Your tasks =>
a - List every year written as a number in the title page excerpt, each only once.
b - Pick up the title page excerpt after its final sentence and continue writing it.

Excerpt =>

|---|

This title page shows a strange combination of typographical features and language. Strange, at least, for someone who has seen a lot of title pages printed or published in Antwerp, and probably less so for people who are mainly dealing with the books in EEBO, ECCO, or those called up for in reading rooms of libraries with rich early modern English holdings. If the imprint read “Printed at London with licence, the fiue and twenty day of March, 1601” what would you then think about it? Would the fact that the printer of publisher is not mentioned here alarm you?
It is not unusual that the printer is mentioned in the colophon in stead of on the title page, and Arnold Coninx, or Conincx, indeed is a printer active in Antwerp around the end of the sixteenth century and printing books until about 1617—his widow published at least two books in 1621, so it can safely be stated that her husband passed away sometime between 1617 and 1621.

|---|

Data extract =>
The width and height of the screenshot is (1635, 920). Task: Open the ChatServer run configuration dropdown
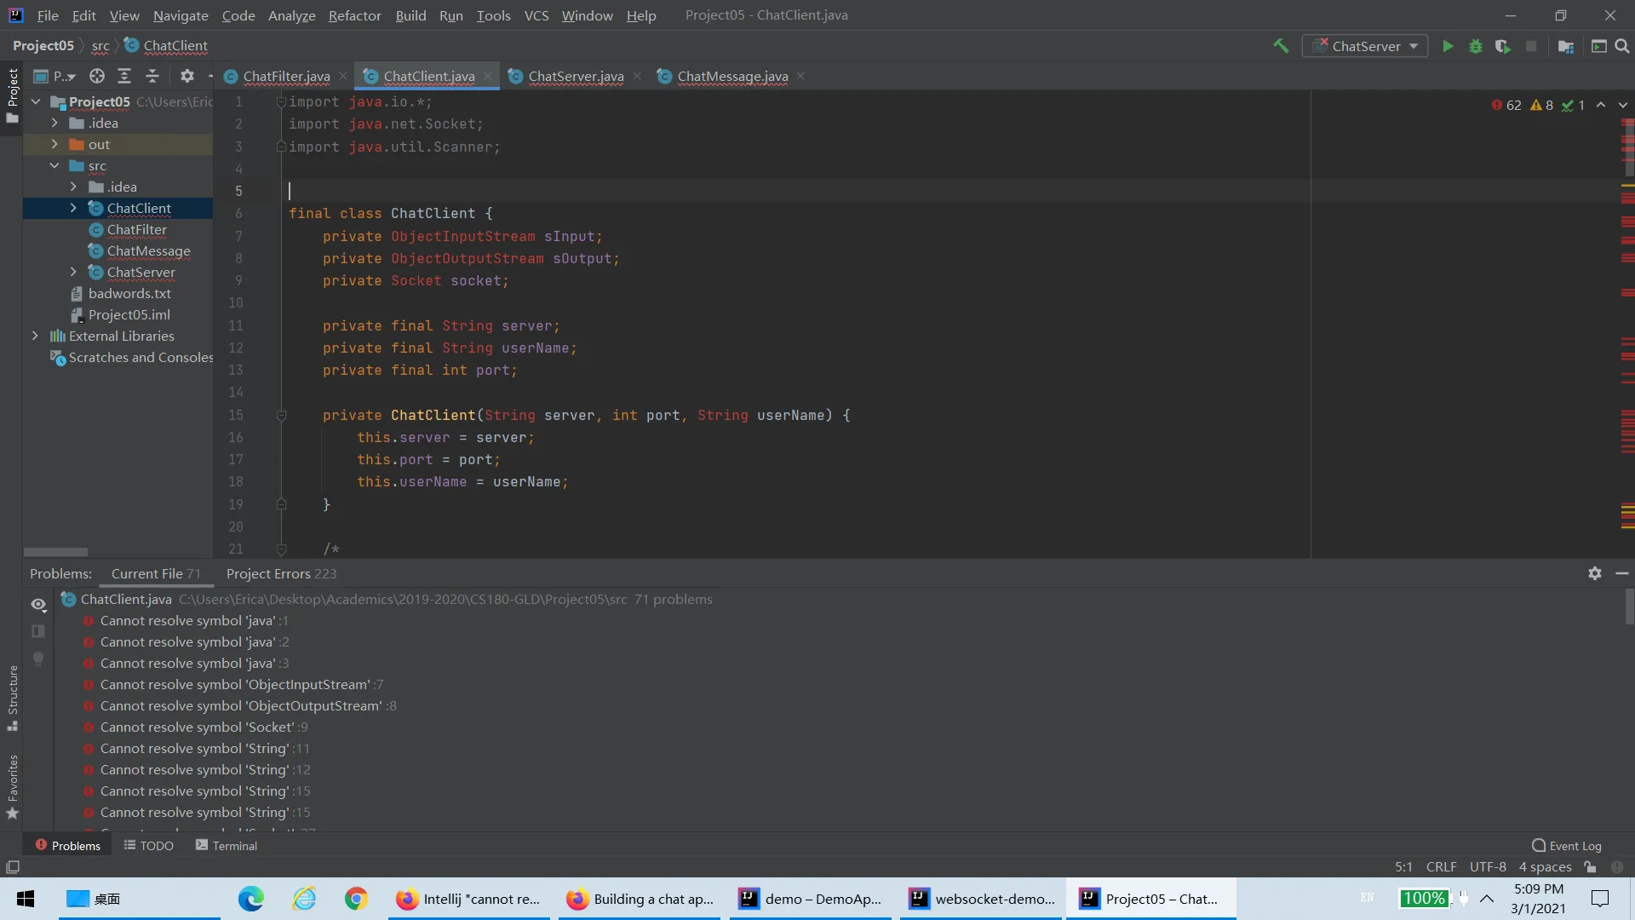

|---|

Exercise results =>
a - 1601, 1617, 1621

b -
The spelling of the city as “Antwerp” on the one hand and as “Antuerpe” on the other may be surprising on first sight, but the variants that exist of that name are legion. We have come across spellings such as “Andtvverpen,” “Antorf,” “Antuerpen,” “Antverpen,” “Antvrpiae,” “Antvverpiae,” “Antvvorpe,” “Hantwerpen,” “t’Antvverpen,” “Tanwerpen,” “Thanwerpen,” to name just a few. “W”s are interchangeable with “VV”s, and “V”s with “U”s. Compositors have also messed up the name by omitting or changing characters, such as in “Antvepiae,” “Antveriæ,” “Antverrpiae,” “Antwepen,” “Antwerrpen,” or “Antwerepn.” The result of all that creativity is a list of 169 variants thus far recorded in the authority file of the city’s name, consisting of Dutch, French, English, Spanish, Italian, and Latin translations and their different spellings.
And the same can be said of the printer’s name, Arnout Coninxs. His name appears in 15 different spellings and formulas in—only!—33 different editions. His first name is either spelled as “Arnold,” “Arnout,” “Arnouts,” or “Arnoldus.” His family name appears as “Conincx,” but also as “s’Conincx,” sometimes also without the “c” (as “Coninx”), but also as “Conings” and even once as “Conin.”
Most editions we know that were printed by him are calendars or works which deal in one way or another with cosmography. And almost a third of his editions recorded in the Short Title Catalogue Flanders are in English, as this one is. So why would we doubt what this title page tells us? Do you have any suggestions? Leave your thoughts in the comments below and in my next post I’ll look further at this work.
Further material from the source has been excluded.